The UK and Italy have introduced comparable legal frameworks, But France is planning to tax turnover which would cut the possibility of US companies to list profits in tax heavens, paying a minimum to zero effective corporate tax. This does not bode well with Washington, which argues that France unfairly targets US technology giants that dominate the internet.

in response, the White House administration has ordered a so-called 301 investigation into the French plan and threatens retaliatory action against French exports.

US Treasury Secretary Steven Mnuchin favours a multilateral deal that would set a floor on the minimum corporate tax rate to be negotiated in the OECD framework.

The French G7 Presidency has chosen the motto “Working for a fairer capitalism” but neither the Canadian nor the British governments are ready to commit ahead of possible general elections later this year. The G7 economies put together represent 40% of the global GDP and if they were to adopt a common position on taxation, it could become the market standard.

Despite their disagreement on corporate taxation, the US, France, and Germany are united in their opposition to proposed cryptocurrencies, particularly Facebook’s Libra and JPMorgan’s JPM Coin.
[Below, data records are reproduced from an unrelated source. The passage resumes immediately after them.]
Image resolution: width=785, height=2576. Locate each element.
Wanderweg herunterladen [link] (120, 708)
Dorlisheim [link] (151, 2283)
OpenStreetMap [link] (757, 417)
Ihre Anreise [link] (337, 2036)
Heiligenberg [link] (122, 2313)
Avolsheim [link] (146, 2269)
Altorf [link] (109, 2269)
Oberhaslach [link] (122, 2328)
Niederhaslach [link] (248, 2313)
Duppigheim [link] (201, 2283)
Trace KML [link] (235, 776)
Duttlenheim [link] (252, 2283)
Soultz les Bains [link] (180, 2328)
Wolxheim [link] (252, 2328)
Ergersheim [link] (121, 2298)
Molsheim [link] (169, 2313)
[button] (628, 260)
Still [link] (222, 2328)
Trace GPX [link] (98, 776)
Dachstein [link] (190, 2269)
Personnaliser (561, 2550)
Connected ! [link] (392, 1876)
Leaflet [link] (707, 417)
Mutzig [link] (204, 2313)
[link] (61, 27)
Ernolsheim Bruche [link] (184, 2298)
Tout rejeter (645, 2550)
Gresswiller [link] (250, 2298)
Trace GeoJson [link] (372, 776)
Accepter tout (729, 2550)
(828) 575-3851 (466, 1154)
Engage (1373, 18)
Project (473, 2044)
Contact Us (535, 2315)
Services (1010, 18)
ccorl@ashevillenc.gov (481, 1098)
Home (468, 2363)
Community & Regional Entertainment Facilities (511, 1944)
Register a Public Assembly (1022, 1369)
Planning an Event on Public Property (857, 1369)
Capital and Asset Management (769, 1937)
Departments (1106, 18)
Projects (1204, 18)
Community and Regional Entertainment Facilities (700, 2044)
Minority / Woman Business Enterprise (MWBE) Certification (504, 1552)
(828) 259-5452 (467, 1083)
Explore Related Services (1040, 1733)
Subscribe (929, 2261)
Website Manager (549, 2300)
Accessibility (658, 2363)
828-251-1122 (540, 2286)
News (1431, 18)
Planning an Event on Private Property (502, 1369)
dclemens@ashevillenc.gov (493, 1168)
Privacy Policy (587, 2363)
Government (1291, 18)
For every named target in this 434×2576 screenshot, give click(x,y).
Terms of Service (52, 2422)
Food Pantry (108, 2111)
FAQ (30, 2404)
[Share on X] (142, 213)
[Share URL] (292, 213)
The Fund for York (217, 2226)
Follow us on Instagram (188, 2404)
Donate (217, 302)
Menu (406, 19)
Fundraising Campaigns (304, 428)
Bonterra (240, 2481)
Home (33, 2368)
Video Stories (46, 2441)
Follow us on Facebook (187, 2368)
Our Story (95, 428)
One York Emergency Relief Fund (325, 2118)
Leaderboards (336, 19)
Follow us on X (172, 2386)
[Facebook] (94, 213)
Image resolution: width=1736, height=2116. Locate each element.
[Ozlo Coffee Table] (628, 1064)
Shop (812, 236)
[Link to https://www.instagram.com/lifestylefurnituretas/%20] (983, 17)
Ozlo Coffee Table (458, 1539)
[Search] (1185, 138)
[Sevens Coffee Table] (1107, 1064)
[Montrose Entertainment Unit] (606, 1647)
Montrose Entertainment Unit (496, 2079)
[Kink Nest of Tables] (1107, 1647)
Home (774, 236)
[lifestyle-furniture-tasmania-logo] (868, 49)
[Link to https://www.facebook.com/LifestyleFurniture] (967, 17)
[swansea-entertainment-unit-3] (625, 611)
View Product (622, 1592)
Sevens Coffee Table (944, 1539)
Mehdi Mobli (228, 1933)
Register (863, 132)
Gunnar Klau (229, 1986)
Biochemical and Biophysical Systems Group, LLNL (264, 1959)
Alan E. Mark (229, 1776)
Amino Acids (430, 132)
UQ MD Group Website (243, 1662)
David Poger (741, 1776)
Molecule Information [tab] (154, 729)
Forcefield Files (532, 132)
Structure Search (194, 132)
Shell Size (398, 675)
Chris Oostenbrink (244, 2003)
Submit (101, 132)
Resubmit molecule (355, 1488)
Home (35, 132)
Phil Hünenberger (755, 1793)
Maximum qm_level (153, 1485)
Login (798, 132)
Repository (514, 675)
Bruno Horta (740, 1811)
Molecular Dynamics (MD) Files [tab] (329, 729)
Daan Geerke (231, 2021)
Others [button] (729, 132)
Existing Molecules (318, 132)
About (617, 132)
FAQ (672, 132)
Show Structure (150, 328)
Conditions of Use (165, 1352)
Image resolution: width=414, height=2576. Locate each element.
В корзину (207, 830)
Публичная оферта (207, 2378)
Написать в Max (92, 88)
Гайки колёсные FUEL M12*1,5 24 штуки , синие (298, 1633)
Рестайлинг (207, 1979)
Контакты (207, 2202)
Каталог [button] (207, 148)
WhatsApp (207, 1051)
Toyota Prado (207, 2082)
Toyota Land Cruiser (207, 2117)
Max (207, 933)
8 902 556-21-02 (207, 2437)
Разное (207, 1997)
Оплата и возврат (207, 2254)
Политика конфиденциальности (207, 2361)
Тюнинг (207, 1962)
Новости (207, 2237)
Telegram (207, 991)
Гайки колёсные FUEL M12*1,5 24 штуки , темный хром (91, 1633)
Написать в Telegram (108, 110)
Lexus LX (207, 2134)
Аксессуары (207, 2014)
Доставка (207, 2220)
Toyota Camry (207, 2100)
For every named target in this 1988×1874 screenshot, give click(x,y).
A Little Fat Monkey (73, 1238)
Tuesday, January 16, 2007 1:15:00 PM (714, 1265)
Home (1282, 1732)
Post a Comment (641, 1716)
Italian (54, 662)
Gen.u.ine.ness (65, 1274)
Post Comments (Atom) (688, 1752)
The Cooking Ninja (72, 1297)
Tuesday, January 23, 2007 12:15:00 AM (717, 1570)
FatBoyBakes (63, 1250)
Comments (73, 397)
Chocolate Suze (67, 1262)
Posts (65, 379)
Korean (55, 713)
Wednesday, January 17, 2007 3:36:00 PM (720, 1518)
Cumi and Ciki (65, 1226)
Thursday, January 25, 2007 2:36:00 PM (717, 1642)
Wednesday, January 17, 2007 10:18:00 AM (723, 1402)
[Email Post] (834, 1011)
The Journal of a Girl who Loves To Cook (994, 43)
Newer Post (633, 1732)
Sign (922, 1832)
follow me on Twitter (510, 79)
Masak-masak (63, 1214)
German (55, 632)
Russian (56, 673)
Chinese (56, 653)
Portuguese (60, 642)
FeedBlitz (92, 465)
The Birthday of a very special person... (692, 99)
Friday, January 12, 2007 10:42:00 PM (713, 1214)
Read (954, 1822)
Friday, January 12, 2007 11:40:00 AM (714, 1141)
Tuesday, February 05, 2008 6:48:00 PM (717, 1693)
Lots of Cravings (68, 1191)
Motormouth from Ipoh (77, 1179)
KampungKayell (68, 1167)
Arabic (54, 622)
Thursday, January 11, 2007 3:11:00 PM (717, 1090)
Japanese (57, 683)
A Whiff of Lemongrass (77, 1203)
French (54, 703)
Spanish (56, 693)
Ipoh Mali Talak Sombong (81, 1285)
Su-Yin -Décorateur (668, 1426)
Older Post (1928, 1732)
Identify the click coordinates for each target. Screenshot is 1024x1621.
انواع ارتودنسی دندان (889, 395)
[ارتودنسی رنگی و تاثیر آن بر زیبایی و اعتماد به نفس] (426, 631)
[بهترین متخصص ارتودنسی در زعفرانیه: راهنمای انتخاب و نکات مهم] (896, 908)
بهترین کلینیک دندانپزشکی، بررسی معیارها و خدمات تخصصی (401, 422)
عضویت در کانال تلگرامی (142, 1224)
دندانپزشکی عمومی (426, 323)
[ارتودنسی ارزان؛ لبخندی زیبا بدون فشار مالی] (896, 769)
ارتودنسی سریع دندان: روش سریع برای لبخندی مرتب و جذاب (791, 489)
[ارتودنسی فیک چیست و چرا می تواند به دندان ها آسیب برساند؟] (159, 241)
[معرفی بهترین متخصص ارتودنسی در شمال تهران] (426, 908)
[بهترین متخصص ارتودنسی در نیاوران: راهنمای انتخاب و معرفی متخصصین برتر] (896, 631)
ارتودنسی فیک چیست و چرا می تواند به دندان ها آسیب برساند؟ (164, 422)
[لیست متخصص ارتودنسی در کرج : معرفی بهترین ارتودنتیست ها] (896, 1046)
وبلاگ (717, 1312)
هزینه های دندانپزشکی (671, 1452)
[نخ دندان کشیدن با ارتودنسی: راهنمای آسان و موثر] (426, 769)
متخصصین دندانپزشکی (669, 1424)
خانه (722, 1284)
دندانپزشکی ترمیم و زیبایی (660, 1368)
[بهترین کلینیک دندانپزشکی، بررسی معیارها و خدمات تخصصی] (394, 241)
Le Maire called for a common front against Libra becoming a “sovereign currency” and ensure that all such devices abide by rules on money-laundering and the financing of terrorism.

German Finance Minister Olaf Scholz said that regulators must ensure that cryptocurrencies such as Libra must not be allowed to threaten financial stability and consumer privacy.

“The issuance of a currency does not belong in the hands of a private company because this is a core element of state sovereignty,” Scholz said ahead of a G7 meeting in France.